Scan the data below for lines containing the string "computer" and give only how many there are.

===== Data extracts

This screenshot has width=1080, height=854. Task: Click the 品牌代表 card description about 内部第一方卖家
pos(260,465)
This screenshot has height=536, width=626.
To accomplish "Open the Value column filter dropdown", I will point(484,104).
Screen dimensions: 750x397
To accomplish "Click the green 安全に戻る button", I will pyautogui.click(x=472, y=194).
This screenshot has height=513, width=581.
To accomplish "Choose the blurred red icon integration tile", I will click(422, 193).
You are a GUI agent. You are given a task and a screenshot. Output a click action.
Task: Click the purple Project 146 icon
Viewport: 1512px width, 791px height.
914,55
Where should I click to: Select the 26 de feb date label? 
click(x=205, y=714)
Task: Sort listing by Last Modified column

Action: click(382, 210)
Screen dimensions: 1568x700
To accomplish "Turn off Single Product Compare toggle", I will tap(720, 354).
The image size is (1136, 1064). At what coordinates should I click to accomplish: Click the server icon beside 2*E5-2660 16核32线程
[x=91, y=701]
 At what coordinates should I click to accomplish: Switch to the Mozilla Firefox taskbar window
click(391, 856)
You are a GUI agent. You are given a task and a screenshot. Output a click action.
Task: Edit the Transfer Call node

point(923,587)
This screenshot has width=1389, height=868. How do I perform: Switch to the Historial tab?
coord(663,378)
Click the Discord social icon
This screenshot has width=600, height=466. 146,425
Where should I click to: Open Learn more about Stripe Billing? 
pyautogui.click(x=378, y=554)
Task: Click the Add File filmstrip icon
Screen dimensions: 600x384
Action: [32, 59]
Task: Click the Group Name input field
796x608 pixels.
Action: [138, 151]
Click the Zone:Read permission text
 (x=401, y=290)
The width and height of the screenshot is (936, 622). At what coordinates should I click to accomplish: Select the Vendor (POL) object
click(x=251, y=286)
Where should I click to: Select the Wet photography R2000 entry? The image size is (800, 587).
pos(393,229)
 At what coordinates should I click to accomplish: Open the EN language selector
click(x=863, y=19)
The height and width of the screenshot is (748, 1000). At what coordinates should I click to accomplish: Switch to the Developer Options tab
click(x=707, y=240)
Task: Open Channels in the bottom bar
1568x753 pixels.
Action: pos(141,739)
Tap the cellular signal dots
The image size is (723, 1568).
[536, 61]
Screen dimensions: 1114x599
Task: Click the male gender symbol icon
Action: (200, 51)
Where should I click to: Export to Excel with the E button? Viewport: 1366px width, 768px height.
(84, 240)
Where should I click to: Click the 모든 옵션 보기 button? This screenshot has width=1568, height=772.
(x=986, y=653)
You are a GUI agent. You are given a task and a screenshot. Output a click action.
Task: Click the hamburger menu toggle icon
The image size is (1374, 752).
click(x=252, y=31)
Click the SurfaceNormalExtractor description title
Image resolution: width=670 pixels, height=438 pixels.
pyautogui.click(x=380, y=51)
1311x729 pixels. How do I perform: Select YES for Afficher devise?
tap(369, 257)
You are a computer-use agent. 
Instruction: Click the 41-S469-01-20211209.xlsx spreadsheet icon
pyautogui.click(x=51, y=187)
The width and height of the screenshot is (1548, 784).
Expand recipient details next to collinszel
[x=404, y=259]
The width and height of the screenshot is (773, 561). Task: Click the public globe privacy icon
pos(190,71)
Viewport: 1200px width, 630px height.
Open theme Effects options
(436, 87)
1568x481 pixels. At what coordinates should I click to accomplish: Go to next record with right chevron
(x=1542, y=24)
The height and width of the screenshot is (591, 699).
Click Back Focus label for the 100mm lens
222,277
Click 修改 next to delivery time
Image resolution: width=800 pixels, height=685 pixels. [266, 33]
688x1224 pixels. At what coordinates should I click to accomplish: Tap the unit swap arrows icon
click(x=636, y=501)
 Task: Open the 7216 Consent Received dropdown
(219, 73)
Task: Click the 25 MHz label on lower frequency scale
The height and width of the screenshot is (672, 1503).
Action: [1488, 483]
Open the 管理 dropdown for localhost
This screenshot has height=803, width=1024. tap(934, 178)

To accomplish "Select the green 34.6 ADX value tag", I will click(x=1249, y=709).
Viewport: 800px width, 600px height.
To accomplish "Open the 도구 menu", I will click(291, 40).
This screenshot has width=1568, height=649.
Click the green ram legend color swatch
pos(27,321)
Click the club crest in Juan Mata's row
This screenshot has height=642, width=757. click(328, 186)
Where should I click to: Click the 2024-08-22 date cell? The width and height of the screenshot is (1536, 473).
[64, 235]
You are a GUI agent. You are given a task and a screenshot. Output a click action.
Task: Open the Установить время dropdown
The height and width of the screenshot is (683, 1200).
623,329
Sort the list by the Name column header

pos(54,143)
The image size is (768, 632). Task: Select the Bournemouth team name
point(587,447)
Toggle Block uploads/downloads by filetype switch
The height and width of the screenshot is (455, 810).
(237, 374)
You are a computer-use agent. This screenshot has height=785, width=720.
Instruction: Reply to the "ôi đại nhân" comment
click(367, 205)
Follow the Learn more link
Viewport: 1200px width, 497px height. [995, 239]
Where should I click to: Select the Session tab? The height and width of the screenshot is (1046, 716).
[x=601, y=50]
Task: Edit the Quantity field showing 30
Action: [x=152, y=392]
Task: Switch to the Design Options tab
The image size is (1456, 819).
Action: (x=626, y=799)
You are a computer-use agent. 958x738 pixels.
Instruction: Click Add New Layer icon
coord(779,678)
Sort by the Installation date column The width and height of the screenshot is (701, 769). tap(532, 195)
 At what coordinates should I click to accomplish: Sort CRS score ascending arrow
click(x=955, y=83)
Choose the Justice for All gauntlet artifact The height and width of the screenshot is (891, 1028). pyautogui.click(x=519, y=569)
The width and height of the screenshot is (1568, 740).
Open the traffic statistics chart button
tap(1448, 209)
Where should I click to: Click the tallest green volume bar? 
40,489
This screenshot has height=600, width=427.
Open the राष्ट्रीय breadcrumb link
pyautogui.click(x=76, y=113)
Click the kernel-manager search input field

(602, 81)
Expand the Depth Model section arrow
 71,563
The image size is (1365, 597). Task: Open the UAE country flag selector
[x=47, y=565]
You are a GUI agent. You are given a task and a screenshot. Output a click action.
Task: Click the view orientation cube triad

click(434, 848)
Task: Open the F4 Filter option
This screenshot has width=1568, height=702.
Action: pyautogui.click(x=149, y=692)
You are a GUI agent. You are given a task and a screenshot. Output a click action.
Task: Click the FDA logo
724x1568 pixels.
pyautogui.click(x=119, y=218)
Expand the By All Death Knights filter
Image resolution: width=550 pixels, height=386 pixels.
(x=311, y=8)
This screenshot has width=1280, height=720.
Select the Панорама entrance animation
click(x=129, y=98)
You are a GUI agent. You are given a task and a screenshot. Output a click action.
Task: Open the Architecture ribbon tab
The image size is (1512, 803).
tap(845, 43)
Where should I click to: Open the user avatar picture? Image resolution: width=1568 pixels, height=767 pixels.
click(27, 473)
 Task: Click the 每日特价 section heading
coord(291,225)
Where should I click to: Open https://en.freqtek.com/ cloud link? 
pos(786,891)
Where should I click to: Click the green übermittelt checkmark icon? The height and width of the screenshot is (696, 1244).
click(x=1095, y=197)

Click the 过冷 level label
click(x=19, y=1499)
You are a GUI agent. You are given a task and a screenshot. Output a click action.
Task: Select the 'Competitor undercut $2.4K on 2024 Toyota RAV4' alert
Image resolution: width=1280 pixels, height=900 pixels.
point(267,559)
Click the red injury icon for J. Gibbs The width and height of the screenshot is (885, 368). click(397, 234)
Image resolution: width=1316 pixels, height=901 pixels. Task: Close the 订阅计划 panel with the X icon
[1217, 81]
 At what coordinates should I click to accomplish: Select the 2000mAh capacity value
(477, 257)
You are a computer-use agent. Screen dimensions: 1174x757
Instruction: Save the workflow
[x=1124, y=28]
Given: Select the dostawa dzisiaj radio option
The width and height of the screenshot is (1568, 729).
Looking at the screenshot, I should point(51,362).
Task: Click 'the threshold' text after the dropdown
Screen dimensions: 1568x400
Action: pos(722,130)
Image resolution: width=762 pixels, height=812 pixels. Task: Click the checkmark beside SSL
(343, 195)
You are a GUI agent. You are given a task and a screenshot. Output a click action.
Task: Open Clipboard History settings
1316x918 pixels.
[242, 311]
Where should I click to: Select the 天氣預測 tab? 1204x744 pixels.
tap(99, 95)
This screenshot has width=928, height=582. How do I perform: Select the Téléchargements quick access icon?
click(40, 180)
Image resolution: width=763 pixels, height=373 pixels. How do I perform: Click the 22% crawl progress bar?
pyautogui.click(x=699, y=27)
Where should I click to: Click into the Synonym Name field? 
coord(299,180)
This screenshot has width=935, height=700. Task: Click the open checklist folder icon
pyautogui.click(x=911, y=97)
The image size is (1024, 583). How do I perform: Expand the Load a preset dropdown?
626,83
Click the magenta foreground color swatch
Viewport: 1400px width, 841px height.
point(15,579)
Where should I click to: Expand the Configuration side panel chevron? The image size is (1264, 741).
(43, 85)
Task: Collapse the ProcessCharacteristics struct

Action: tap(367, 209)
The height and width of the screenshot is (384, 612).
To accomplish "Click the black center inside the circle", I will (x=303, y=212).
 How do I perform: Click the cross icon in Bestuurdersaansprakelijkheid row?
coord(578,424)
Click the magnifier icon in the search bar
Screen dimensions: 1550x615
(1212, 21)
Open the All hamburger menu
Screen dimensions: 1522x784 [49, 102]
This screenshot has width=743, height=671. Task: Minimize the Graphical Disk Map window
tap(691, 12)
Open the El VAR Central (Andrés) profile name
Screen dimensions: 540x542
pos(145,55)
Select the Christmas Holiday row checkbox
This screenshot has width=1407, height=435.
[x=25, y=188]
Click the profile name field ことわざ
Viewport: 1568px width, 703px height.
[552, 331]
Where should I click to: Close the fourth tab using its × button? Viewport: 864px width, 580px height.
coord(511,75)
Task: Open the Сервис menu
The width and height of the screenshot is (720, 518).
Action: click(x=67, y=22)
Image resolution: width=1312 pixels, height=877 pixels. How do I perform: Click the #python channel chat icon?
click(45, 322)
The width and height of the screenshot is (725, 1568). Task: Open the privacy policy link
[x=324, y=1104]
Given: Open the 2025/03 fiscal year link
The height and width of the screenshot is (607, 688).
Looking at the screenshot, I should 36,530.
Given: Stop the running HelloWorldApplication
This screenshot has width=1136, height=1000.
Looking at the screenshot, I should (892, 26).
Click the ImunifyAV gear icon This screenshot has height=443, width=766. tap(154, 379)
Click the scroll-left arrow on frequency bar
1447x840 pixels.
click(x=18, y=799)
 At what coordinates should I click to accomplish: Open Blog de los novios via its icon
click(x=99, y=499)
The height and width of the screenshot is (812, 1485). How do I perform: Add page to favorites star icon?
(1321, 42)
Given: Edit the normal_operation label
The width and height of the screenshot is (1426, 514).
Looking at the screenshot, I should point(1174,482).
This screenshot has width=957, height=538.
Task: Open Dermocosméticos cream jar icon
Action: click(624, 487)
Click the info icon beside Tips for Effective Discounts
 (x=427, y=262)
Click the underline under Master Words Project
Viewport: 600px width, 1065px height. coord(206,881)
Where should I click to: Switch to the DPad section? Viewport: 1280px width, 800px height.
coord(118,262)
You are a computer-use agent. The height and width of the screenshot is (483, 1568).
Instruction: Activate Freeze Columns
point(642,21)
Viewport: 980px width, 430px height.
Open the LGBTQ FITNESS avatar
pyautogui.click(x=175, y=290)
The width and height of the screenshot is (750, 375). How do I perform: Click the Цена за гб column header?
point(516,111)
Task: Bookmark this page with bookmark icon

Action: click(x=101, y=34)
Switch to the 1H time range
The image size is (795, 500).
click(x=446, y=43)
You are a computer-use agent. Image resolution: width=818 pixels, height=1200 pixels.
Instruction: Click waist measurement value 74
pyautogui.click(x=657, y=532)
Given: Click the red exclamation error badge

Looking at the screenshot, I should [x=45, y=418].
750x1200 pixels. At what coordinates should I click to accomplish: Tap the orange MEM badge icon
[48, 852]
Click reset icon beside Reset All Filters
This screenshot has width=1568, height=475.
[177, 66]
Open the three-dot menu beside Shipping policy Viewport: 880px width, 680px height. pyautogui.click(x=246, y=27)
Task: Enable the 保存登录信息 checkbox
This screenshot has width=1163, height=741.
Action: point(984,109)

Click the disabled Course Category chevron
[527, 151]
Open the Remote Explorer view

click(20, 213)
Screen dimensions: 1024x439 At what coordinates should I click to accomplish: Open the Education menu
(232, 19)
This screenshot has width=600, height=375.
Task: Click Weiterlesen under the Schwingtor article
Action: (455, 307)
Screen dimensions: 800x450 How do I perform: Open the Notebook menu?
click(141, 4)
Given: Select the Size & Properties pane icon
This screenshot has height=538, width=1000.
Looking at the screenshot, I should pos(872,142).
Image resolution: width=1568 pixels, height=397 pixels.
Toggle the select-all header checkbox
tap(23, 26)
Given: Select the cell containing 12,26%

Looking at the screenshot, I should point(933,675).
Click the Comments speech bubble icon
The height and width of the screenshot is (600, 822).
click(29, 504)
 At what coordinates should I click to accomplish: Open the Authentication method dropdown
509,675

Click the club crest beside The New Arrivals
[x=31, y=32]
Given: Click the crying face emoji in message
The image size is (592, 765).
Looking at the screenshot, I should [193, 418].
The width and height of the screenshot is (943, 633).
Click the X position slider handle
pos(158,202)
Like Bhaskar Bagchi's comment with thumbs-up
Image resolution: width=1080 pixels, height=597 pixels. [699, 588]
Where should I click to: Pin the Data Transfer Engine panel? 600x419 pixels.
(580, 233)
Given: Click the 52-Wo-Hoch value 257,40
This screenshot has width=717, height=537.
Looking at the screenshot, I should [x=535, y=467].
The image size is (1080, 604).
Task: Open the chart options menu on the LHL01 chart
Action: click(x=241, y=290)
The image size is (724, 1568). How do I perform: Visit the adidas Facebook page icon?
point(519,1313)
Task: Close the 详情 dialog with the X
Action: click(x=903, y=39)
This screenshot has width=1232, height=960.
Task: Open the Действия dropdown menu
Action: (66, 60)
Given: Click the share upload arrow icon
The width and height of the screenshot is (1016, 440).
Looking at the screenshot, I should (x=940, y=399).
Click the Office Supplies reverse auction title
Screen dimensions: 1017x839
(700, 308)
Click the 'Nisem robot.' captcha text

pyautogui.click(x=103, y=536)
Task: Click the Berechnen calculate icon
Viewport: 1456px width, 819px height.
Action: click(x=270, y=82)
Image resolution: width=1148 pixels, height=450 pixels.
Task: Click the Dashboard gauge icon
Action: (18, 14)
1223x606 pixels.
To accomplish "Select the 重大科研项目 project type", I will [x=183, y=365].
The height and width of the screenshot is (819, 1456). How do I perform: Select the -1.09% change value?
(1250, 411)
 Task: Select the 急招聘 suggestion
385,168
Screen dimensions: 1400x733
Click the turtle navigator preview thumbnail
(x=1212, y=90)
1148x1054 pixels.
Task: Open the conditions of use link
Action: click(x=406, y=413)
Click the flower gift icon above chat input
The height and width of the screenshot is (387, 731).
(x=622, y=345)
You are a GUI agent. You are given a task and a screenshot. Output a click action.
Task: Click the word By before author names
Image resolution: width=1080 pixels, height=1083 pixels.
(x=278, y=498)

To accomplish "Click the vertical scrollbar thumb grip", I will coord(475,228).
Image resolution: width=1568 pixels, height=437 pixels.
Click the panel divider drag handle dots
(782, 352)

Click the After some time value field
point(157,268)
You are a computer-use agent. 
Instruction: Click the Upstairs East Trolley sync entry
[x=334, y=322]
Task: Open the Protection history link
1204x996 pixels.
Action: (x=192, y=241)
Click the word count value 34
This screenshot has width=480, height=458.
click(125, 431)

==========

» **Expected output**
7